→ **Provided data**:
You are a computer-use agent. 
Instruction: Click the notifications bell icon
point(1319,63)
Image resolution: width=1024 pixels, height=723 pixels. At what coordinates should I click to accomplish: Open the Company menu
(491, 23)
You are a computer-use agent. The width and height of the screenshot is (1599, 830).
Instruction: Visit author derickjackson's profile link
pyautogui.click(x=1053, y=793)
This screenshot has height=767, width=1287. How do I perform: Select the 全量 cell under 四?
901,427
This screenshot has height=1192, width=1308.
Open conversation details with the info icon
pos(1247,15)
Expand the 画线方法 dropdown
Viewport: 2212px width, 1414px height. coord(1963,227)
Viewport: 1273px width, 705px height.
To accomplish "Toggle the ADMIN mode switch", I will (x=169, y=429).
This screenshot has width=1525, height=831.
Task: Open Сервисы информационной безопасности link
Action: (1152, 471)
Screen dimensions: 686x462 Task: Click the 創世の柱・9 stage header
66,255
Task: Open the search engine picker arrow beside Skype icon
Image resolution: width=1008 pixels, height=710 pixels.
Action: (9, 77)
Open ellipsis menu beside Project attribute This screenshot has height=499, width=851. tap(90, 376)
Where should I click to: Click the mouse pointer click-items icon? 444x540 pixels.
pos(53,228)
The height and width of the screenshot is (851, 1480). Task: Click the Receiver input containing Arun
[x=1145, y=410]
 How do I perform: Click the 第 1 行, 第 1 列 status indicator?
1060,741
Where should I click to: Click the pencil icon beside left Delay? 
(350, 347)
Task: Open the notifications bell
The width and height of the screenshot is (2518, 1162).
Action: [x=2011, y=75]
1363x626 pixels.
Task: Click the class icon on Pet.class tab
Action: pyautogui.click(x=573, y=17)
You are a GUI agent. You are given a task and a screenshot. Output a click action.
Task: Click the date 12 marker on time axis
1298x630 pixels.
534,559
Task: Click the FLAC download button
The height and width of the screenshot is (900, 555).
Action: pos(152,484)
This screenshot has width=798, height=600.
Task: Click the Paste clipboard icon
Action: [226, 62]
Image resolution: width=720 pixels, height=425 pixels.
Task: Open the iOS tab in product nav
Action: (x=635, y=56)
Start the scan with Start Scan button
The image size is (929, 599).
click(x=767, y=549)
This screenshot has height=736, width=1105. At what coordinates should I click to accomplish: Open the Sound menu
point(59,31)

→ **Problem**:
Reproduce the items from the line containing "The height and width of the screenshot is (851, 1480)." up to and including the line containing "Action: pyautogui.click(x=573, y=17)", switching "pencil" to "edit" and leaving everything else unchanged.

→ **Solution**:
The height and width of the screenshot is (851, 1480). Task: Click the Receiver input containing Arun
[x=1145, y=410]
 How do I perform: Click the 第 1 行, 第 1 列 status indicator?
1060,741
Where should I click to: Click the edit icon beside left Delay? 
(350, 347)
Task: Open the notifications bell
The width and height of the screenshot is (2518, 1162).
Action: [x=2011, y=75]
1363x626 pixels.
Task: Click the class icon on Pet.class tab
Action: pyautogui.click(x=573, y=17)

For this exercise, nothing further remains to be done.